Cryogenic pumps can be heard in the background, whistling away like tiny steam engines.

Using helium gas as a coolant, they can bring down the temperature in the vacuum chamber to an incredibly chilly 20 Kelvin (-253C). The pressure, meanwhile, can drop to a millionth of an atmosphere.

This laboratory in a leafy part of Hampshire is where defence and security firm Qinetiq develops and tests its ion engines - a technology that will take spacecraft to the planets, powered by the Sun.

Ion engines are an "electric propulsion system". They make use of the fact that a current flowing across a magnetic field creates an electric field directed sideways to the current.

This is used to accelerate a beam of ions (charged atoms) of xenon away from the spacecraft, thereby providing thrust.

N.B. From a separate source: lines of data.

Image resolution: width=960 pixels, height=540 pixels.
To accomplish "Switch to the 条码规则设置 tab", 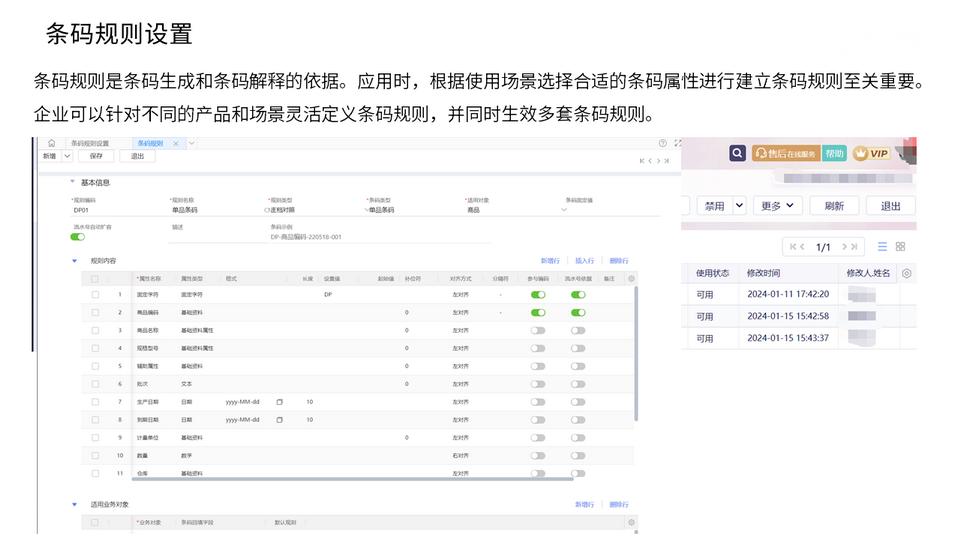I will 89,144.
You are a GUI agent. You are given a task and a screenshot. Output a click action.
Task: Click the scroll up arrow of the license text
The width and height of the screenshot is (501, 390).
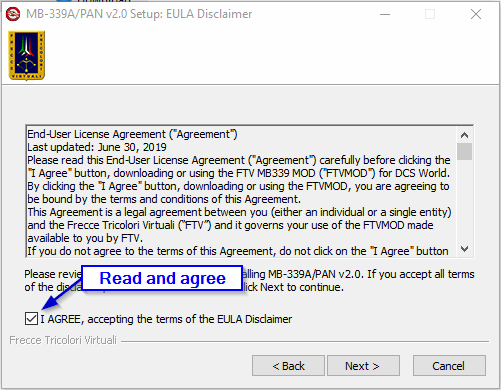[x=464, y=135]
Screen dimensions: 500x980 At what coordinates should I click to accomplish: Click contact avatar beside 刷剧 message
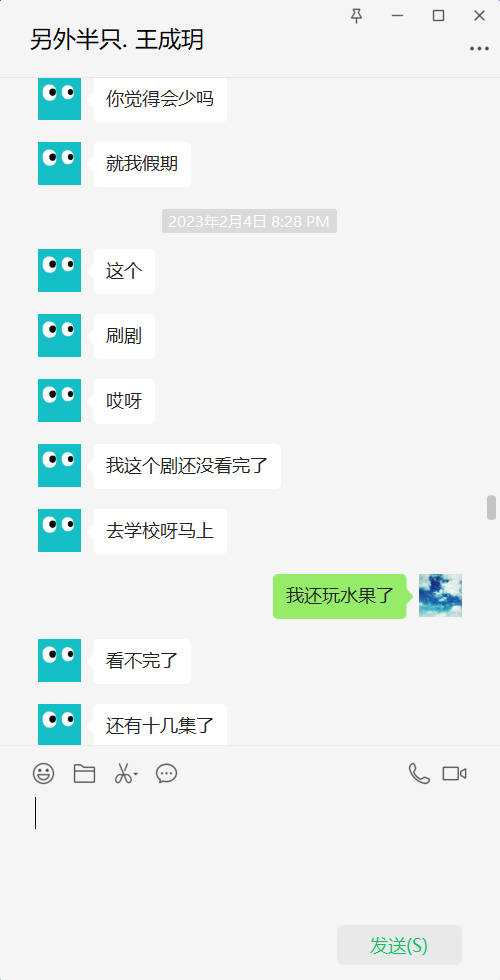pyautogui.click(x=59, y=336)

Neil Wallace, technical lead of the electrical propulsion team at Qinetiq, winds open the door of the testing chamber.

He points to some large metal blocks at the bottom of the chamber.

"These are the xenon pumps and these are cooled down by the helium compressors to approximately 20 degrees Kelvin," he explains.

"So any gas atoms that strike those panels, they freeze. After you've been running the engines for a number of hours you can see a frost - it looks like snow - which is actually frozen air and xenon."

During testing, the engine fires ions towards the opposite end of the chamber, which has a protective coating of graphite.

"The ions are travelling very fast, at approximately 50km a second," he says.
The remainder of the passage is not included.